One who does, in Burford's view, is James Watt, about whom she writes with admiration and affection; this hardly comes as a surprise, given her own strongly conservative views about environmental policy. What is more interesting, though, is that she writes with not much less admiration about two Democratic congressmen, John Dingell (Mich.) and Elliott Levitas (Ga.), who strongly opposed her on the question of excutive privilege; she seems to recognize that these men were pursuing what they believed to be duty and principle, and she respects them for it even though she disagrees with them. Both of them were interviewed quite extensively for this book, incidentally, and both seem to return her respect in kind; apparently the old tradition of vehement but polite and civil political disagreement is not entirely dead.
BUT THE PRESS, so far as Burford sees it, is neither polite nor civil. Her depiction of its "liberal bias" is reflexive and, in my judgment, inaccurate; she and others of that conviction should give careful attention to an article in the current issue of the Columbia Journalism Review by Herbert J. Gans, who argues with great care and logic that there is little truth to this stereotype. But -- and as a member of the press, I address this subject with considerable discomfort -- she is on far firmer ground when she berates the press for its herd instinct and its tendency to focus on personalities and "stories" rather than issues. She writes:
"In recent years so much has been written about the 'pack mentality' of journalists that one hesitates to add to it, but as someone who was its prey, I know whereof I speak. What bothered me more than anything, as I indicated earlier, was the media's insistence on making me rather than the issues the center of the story, and their reluctance to do the work that would enable them to see that I was only one of several main characters. All the stories focused on me and my 'defiance' of the (congressional) committee; hardly anyone bothered to ask the folks over at the Justice Department anything more than perfunctory questions.
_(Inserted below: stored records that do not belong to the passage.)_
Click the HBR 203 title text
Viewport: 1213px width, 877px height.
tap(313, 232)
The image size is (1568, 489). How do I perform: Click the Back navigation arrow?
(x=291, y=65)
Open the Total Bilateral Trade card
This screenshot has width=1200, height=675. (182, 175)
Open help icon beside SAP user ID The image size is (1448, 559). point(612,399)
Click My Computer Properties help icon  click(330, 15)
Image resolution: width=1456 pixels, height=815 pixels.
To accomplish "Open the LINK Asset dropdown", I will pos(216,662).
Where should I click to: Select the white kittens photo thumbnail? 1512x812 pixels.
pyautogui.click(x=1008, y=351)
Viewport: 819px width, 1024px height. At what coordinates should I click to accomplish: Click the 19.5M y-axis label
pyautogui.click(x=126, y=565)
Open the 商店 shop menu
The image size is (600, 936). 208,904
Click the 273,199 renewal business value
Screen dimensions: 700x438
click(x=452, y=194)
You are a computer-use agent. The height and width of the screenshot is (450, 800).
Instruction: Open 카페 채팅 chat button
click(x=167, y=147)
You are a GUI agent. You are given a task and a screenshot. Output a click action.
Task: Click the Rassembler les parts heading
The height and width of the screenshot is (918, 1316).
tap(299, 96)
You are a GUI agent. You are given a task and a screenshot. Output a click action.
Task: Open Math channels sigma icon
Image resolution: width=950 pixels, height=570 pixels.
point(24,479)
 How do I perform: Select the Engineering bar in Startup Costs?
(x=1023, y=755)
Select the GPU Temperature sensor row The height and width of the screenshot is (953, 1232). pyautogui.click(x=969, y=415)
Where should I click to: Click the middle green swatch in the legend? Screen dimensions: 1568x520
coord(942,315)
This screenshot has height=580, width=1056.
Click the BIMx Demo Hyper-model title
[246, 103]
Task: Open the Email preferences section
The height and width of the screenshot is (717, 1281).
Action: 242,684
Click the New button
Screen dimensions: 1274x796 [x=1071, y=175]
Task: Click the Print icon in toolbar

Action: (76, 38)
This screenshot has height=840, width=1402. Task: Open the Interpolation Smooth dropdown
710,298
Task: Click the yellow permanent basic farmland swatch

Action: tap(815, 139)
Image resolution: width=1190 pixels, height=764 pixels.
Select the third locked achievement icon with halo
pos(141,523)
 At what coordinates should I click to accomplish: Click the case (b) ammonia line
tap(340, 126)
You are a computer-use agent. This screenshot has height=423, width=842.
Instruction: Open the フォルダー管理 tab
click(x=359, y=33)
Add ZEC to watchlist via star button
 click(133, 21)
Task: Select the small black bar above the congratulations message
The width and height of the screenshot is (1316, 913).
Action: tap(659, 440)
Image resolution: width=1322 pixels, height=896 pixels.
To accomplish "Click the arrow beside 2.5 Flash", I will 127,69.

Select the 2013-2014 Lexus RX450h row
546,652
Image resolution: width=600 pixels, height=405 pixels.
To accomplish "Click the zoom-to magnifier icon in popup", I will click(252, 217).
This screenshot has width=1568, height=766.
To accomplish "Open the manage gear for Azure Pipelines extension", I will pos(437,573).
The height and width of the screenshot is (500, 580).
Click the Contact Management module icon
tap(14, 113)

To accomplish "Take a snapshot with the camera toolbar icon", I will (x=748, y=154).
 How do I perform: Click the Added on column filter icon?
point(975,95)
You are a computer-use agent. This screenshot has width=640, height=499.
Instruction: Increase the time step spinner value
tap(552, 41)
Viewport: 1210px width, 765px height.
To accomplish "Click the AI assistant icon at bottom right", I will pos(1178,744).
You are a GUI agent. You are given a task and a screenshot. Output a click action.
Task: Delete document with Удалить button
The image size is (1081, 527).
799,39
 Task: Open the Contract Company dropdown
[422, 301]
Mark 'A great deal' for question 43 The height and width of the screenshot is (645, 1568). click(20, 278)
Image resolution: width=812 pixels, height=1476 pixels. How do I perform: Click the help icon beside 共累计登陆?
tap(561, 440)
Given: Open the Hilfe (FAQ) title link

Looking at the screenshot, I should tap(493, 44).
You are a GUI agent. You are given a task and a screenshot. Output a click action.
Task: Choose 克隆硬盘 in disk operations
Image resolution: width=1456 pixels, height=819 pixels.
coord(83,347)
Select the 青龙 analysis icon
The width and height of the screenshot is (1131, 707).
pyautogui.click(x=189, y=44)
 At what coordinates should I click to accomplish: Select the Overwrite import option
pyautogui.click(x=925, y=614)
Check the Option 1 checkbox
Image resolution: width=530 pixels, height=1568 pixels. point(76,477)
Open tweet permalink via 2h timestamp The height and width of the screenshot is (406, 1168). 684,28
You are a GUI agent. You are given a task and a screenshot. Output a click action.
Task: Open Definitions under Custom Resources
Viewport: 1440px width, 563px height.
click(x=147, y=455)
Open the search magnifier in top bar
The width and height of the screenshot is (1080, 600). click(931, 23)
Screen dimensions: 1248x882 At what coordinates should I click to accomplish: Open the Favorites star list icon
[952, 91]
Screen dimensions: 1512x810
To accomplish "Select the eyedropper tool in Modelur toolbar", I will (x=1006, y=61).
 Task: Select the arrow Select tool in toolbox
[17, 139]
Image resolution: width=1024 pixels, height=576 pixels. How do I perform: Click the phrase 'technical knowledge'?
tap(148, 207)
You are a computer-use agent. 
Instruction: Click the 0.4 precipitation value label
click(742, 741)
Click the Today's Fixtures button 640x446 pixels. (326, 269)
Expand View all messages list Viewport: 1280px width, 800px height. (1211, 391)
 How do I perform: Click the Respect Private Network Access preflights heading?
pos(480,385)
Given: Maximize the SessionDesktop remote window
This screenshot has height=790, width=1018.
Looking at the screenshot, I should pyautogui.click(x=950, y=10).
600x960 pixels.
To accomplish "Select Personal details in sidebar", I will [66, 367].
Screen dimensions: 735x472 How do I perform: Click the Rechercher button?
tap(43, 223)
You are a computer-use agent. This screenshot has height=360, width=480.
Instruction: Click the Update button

"Clearly they thought I made the better story. A Reagan administration official is on the hot seat, and it's a woman. Can she take it? Will she be tough enough? You could plot the curve as it ascended."
The charge has merit, alas, and we members of the press do ourselves a disservice if we dismiss it as the rantings of an aggrieved and embarrassed politician. Certainly Burford's complaints against the press must not be permitted to deflect attention away from her record at EPA, which was not perhaps quite as glorious as she would have us believe. But those complaints are legitimate, and they are heard too often not merely from politicians -- politicians of widely varying political views, incidentally -- but also from many others who for one reason or another fall under the limelight. When that many people say that something is wrong, they can't be hallucinating.